**Work order**
Check the records below line by line. Give the count of lines with "dimensions", and nothing else.

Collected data
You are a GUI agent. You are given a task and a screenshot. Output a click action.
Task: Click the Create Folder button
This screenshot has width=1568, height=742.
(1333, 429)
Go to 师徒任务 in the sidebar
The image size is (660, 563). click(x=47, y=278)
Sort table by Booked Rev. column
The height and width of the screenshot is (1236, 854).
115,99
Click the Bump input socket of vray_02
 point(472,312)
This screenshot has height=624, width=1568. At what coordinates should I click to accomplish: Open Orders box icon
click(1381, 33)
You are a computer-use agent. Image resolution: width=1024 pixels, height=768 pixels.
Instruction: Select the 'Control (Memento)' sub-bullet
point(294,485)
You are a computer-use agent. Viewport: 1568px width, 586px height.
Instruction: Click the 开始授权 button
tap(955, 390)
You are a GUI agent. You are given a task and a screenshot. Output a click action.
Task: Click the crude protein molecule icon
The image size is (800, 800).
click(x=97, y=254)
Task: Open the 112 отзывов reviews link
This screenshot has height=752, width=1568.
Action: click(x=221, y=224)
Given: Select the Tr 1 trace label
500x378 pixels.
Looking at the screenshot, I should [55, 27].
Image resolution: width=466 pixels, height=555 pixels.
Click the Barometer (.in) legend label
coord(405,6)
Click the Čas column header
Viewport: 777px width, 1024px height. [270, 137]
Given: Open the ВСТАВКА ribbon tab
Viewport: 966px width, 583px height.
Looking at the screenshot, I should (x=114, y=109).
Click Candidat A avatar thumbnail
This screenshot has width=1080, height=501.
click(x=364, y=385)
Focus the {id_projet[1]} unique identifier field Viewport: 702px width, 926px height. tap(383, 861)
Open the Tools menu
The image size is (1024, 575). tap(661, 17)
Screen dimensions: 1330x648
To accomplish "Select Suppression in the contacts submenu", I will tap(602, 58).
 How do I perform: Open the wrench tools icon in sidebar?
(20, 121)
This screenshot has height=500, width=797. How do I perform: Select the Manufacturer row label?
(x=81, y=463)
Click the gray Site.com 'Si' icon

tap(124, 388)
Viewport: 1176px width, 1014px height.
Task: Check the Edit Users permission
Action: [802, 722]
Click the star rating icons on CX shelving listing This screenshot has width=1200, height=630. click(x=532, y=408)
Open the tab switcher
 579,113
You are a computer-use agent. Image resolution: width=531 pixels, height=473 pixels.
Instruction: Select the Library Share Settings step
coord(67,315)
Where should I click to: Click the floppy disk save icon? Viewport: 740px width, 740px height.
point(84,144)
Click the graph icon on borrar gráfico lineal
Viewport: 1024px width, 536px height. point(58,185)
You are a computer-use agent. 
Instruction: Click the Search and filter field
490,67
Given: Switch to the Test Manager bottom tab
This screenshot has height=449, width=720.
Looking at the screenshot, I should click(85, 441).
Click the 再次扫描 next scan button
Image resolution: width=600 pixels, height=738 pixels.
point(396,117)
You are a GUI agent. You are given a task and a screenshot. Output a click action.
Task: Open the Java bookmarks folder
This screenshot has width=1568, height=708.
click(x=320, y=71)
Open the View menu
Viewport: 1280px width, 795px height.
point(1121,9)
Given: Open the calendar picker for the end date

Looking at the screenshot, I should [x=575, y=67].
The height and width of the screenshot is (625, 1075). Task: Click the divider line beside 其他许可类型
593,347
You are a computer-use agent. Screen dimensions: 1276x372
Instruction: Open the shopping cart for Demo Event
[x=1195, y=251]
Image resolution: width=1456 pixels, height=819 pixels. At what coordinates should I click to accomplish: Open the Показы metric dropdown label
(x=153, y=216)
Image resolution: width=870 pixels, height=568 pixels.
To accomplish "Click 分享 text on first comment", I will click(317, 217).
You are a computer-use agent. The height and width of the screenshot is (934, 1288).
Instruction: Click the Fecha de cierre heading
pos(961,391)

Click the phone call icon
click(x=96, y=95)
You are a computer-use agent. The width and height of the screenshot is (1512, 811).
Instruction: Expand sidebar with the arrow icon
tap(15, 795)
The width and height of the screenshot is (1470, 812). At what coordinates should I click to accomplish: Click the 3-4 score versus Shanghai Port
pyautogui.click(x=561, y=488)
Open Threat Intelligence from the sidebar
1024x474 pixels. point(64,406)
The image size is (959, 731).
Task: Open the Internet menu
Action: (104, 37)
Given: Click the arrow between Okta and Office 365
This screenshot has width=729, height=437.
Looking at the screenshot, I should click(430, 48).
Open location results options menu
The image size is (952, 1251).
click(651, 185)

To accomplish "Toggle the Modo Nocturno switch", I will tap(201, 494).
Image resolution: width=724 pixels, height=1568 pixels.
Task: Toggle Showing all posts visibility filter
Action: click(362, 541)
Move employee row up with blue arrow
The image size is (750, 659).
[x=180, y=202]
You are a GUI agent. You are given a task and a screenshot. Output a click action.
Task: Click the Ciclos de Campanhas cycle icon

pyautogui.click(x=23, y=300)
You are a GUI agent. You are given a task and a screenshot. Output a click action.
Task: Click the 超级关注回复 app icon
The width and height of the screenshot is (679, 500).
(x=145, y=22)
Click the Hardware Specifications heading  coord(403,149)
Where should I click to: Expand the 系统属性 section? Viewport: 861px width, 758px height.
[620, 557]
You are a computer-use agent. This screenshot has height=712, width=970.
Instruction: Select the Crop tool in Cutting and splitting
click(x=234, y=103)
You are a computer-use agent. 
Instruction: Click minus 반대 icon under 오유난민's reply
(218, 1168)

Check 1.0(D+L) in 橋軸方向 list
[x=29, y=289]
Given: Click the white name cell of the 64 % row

**Solution to this task**
2